I use opacity as a parameter between 0 and 100%, when describing the degree of transparency of something, most often web markup. For example,
opacity = 0.2 would be very close to transparent, or "see through". A more typical value for my purposes is
opacity = 0.8 which is only slightly transparent. Of course, a value of 1.0 or 100% means totally opaque, solid, not gauzy or translucent at all.
Opaqueness is more familiar to me as word used for prose communication, rather than webpage design. Although the word is legitimate, I don't find it easy to use in context. It seems more idiomatic to describe something as "more opaque" or "less opaque", although an example of usage of would be to say something had "an aspect of opaqueness to it".
The difference in use is that you would use opacity to refer to understanding, when something is difficult to understand or obscure.
a. Obscurity of meaning; resistance to interpretation; impenetrability; an instance of this. rare before 20th cent.
the quality of lacking transparency or translucence: thinner paints need black added to increase opacity
the quality of being obscure in meaning: the difficulty and opacity in Barthes' texts
Opaqueness is the noun to the adjective opaque, and would be used to describe the extent to which something is opaque, or able to transmit light.
a. Not transmitting light, not transparent or translucent; impenetrable to sight. Also fig.

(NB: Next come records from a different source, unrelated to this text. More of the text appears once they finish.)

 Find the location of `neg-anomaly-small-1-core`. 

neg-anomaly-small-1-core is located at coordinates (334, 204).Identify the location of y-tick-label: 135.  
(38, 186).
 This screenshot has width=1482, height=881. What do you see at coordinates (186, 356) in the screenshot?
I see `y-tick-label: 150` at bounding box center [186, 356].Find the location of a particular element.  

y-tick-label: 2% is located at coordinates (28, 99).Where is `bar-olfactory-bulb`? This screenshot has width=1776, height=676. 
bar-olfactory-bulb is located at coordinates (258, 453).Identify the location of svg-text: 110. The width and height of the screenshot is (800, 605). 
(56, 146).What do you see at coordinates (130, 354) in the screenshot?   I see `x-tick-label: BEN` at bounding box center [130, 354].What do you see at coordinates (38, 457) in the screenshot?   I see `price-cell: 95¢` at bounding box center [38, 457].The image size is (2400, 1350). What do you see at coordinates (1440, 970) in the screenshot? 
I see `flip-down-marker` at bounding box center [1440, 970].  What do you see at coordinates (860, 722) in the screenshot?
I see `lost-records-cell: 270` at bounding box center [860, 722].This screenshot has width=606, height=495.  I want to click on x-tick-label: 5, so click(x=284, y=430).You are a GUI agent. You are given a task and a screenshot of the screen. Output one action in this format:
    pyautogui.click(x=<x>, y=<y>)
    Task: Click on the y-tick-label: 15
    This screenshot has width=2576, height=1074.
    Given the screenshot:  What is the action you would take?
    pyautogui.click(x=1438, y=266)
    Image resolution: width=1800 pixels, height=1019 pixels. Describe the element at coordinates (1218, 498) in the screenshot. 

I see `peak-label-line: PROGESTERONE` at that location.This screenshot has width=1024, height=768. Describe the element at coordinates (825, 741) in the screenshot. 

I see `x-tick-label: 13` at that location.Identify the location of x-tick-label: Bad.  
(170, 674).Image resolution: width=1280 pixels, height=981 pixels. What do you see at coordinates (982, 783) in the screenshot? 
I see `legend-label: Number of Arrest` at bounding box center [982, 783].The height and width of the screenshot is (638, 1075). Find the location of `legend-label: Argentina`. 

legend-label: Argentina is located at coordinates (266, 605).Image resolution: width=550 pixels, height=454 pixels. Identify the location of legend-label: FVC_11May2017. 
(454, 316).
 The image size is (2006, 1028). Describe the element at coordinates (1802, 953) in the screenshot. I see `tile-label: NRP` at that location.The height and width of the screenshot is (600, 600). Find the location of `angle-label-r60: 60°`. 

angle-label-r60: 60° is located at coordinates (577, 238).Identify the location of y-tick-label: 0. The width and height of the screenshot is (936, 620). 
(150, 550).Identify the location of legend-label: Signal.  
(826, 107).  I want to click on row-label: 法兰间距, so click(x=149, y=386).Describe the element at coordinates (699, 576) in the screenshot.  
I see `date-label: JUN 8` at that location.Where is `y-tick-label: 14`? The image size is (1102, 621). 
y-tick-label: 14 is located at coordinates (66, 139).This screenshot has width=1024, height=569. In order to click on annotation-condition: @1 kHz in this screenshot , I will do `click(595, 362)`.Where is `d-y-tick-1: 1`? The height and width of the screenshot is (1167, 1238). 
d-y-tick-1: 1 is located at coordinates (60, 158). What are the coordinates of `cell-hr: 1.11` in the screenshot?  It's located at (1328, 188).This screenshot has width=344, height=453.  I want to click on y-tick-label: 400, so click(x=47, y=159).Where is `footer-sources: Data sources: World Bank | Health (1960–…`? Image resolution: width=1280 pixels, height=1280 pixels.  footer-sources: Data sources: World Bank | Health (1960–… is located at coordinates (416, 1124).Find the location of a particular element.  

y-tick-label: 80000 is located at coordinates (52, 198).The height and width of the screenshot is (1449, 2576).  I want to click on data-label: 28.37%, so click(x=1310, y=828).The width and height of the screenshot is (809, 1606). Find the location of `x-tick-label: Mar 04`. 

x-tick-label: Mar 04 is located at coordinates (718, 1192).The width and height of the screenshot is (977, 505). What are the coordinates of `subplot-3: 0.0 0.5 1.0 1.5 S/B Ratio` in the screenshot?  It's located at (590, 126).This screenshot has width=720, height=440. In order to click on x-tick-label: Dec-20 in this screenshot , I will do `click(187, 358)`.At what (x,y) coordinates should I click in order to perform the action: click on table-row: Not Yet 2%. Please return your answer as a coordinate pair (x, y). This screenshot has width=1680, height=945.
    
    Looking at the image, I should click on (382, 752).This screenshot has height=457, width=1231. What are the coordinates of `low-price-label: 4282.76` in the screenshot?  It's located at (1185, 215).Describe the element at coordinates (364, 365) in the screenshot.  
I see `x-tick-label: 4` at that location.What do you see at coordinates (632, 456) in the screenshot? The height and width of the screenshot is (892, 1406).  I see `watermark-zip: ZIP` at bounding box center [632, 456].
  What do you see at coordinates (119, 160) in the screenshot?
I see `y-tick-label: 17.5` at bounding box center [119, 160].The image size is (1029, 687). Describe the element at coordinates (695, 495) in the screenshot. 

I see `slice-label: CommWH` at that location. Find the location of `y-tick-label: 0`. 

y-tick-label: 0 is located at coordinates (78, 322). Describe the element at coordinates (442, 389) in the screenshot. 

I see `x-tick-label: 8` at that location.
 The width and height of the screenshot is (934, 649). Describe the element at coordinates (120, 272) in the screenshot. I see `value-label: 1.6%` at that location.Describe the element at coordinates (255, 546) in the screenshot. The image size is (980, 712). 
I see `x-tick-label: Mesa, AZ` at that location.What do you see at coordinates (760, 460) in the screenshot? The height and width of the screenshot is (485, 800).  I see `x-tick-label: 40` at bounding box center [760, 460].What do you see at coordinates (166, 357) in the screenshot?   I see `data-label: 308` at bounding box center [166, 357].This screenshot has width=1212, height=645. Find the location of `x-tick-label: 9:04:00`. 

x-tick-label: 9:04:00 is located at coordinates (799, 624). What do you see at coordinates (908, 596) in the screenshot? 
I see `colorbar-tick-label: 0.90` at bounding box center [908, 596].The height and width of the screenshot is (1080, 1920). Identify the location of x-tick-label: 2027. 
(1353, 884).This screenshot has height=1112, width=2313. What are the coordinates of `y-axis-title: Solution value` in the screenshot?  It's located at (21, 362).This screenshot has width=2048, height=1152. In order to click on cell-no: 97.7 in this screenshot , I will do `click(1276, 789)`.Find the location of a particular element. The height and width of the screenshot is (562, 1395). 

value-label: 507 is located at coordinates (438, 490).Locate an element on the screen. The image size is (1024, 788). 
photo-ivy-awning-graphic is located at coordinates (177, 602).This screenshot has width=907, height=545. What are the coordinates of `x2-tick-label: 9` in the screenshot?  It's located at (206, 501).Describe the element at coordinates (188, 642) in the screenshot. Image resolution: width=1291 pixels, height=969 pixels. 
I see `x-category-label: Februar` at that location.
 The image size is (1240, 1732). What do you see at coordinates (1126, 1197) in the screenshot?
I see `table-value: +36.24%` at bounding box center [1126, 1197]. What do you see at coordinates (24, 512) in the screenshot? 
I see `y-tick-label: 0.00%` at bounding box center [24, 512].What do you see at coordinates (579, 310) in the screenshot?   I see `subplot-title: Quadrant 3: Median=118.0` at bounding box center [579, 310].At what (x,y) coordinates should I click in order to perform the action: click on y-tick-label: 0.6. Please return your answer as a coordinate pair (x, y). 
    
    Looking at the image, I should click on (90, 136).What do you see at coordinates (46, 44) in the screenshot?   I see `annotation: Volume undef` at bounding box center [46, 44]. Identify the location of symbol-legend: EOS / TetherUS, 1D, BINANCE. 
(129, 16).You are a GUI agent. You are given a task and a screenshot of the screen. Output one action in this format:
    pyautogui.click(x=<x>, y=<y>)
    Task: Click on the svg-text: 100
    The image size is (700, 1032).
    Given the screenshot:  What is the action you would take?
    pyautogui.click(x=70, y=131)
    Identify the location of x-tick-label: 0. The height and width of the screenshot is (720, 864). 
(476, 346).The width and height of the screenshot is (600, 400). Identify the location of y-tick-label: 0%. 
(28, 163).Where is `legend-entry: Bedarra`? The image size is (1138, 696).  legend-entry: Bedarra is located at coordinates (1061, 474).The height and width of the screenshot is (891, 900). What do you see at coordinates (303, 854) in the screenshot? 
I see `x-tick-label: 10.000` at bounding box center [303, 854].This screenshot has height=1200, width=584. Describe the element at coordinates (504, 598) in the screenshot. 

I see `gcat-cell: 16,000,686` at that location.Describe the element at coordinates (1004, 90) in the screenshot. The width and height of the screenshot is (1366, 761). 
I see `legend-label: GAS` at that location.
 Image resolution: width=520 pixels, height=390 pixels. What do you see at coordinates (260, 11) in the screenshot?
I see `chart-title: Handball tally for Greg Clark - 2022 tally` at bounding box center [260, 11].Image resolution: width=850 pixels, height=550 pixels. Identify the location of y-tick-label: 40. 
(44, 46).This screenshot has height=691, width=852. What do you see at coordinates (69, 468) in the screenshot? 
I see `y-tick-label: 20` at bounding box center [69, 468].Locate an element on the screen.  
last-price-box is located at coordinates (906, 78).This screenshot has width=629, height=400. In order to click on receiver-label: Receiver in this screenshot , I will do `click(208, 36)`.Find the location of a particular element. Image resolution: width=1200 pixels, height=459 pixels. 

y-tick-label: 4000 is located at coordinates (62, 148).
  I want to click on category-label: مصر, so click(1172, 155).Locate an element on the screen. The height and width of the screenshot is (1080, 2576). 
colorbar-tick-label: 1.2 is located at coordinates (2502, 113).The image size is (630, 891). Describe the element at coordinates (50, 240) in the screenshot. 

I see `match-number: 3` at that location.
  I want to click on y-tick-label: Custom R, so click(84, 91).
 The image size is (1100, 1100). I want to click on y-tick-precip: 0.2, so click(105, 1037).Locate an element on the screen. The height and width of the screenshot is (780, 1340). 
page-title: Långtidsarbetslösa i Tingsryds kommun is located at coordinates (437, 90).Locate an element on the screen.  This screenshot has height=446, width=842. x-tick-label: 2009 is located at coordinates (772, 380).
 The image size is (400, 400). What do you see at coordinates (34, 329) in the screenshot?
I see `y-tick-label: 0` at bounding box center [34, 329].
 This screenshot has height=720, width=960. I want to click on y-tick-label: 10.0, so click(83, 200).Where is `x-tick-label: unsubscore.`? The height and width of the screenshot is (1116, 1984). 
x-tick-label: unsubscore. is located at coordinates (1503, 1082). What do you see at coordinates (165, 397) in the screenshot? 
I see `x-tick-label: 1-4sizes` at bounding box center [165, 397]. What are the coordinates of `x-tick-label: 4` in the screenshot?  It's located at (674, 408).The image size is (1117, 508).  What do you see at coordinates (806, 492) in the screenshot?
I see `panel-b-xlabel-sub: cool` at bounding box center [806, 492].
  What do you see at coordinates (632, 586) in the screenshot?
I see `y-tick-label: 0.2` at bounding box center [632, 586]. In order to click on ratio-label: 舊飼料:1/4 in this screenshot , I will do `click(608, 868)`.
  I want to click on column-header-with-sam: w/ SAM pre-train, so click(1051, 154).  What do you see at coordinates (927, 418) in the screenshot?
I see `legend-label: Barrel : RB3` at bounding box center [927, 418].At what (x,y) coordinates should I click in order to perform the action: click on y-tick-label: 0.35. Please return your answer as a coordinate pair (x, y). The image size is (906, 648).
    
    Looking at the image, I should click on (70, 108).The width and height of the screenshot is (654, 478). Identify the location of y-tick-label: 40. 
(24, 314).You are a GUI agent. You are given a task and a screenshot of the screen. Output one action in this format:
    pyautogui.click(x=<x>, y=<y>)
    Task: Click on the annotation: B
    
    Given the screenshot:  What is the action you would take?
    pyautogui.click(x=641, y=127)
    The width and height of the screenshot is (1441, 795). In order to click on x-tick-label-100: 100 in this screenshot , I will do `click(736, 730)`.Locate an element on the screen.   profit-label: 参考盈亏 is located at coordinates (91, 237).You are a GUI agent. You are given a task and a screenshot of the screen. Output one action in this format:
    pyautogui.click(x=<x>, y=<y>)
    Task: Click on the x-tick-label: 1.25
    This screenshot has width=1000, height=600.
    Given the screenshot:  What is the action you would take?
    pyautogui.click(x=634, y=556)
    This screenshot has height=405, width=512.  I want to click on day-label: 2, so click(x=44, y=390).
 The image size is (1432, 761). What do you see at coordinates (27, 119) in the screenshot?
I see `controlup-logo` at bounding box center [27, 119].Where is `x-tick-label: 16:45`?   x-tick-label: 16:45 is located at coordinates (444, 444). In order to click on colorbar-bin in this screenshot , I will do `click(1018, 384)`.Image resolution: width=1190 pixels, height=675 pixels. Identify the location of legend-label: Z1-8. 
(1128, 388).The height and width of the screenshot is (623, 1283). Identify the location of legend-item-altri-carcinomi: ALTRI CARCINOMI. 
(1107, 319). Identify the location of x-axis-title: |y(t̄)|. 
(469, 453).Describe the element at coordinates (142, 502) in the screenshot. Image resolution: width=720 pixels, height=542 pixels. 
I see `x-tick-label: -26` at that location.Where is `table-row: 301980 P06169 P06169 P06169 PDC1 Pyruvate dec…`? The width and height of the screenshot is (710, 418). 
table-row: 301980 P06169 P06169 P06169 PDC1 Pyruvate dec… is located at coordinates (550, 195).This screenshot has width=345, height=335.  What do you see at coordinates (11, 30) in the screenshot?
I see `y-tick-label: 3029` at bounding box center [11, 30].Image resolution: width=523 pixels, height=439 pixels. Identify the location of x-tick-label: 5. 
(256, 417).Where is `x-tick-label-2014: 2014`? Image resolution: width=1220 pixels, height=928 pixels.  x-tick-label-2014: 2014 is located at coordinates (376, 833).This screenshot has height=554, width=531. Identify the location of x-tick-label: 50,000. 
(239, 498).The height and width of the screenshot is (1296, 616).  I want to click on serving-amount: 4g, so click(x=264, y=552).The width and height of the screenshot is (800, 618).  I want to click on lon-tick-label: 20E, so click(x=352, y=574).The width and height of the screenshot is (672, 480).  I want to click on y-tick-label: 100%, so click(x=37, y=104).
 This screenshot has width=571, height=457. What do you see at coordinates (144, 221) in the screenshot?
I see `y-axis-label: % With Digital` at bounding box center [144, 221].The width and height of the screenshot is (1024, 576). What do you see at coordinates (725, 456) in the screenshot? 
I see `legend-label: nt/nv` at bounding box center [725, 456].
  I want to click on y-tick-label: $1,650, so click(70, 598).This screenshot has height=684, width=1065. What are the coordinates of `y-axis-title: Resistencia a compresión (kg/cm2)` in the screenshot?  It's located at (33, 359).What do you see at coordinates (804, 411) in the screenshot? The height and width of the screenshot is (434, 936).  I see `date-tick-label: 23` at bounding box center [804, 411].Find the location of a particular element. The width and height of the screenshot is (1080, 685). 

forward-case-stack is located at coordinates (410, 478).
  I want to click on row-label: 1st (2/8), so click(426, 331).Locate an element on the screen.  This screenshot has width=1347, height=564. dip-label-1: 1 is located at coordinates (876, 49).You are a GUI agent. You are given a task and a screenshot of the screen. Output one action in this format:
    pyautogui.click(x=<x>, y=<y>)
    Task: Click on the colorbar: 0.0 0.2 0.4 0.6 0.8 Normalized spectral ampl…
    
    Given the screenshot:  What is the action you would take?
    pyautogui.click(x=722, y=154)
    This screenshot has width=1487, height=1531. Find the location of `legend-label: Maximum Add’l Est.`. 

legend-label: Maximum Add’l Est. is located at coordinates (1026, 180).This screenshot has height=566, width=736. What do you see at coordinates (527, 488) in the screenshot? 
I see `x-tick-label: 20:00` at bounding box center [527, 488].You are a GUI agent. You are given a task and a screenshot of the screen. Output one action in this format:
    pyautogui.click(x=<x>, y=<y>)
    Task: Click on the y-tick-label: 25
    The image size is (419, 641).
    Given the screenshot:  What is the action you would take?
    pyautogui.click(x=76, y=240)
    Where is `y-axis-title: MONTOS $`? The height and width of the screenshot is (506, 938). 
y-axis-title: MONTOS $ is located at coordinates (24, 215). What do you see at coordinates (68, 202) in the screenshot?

not able to be seen through; not transparent: bottles filled with a pale opaque liquid
(especially of language) hard or impossible to understand: technical jargon that was opaque to her
Used figuratively, in an understanding = seeing the light sort of way, the two words can become very similar, as shown particularly by the Oxford Dictionaries entries.
Opacity also has several technical uses. As pointed out by several posters, it is used in programming. It is wrong to imagine that language exists only for programmers though - opacity also has a technical use in physics, and in linguistics, and in photography, and in the paint industry, and probably others that I am unaware of. For these localised uses it is probably better to ask in the appropriate forums.